Limitations & Future Work¶

Limitations acknowledged by the authors: The method is bounded by the reconstruction capacity of the 3D VAE. Compared to the source model, reconstruction loses high-frequency geometry (e.g., facial details) and structural features (e.g., overall accessories), restricting detailed preservation during editing. The authors assume this will be mitigated with higher-fidelity 3D foundation models.
Independent observations: ① Evaluation relies solely on CLIP_img/CLIP_txt and 100 samples, lacking human preference studies or larger-scale validation. CLIP scores are inherently insensitive to whether geometry is physically plausible. ② The average performance on object removal is attributed to "parameter tuning," illustrating that the method is sensitive to $(n_\text{max}, s_\text{tar})$ and requires separate tuning for different edit types without an automatic selection mechanism. ③ Condition construction heavily depends on proprietary Gemini + image editing models, setting an upper limit on the target condition's quality.
Avenues for improvement: Implementing adaptive/learnable parameter selection tailored to editing categories; introducing geometric-level (non-CLIP) evaluation metrics; and exploring fully automatic, open-source, and controllable condition construction pipelines.

vs FlowEdit (Inversion-free 2D editing): FlowEdit updates via source/target velocity differences at each step, implicitly relying on random step-wise noise correspondences, which leads under-editing or distortion in 3D due to noise sensitivity. Ours replaces the update with the gradient of a global anchor-alignment loss, explicitly stabilizing the latent reference. The two methods are orthogonal and stackable.
vs Editing-by-Inversion: Inverting shapes back to noise before editing achieves good identity preservation but at a high inversion cost. Ours avoids full inversion and matches or outperforms it using a single-step inversion approximation.
vs LRM-based editing (MVEdit / EditP23): These methods rely on multi-view diffusion generation followed by reconstruction, which easily introduces cross-view inconsistencies. Ours uses an LFM to edit directly in the 3D latent space end-to-end, offering superior consistency and speed.
vs Early SDS/Geometric deformation-based editing (TextDeformer / MeshUp): Guided by CLIP/SDS optimization or explicit geometric deformation, these approaches suffer from unstable gradients and high runtime (thousands of seconds).
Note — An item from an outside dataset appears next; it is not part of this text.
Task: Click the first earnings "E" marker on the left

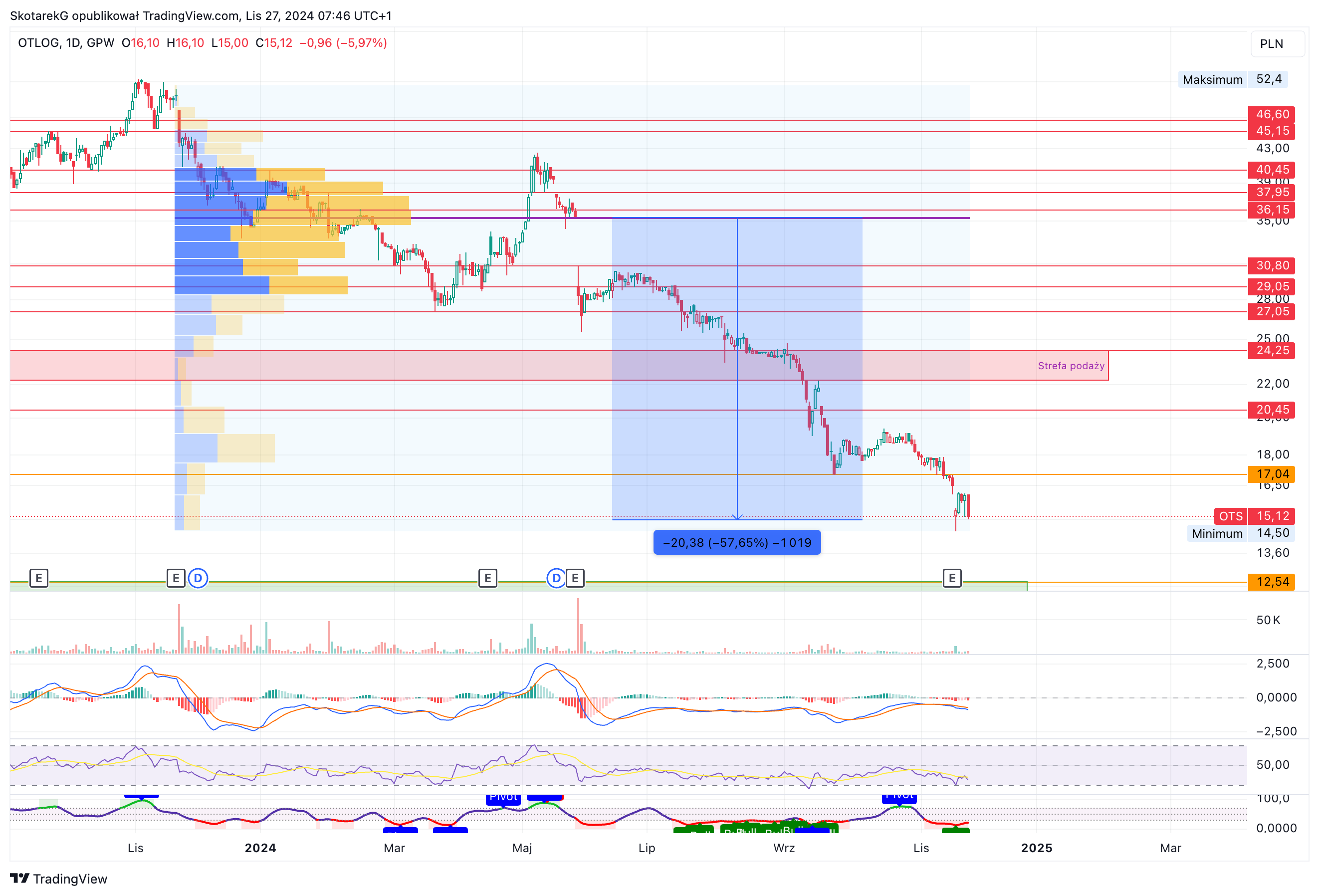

Ours relies on training-free forward sampling, completing editing within seconds.

Rating¶

Novelty: ⭐⭐⭐⭐ Reformulating 3D inversion-free editing as a "latent anchor consistency" problem and presenting an applicable alignment loss provides a clear perspective, though it is technically an evolutionary improvement over FlowEdit.
Experimental Thoroughness: ⭐⭐⭐ Self-built benchmark + seven baselines + parameter/time/average direction analysis offer a comprehensive view, but evaluation is restricted to two CLIP metrics, 100 samples, and lacks user study.
Writing Quality: ⭐⭐⭐⭐ The logical flow from the toy experiment to the motivation is coherent, the three approximations are well-articulated, and the equations are self-contained.
Value: ⭐⭐⭐⭐ Being training-free, mask-free, fast, and capable of generating data makes it highly practical for both 3D content creation and subsequent dataset construction.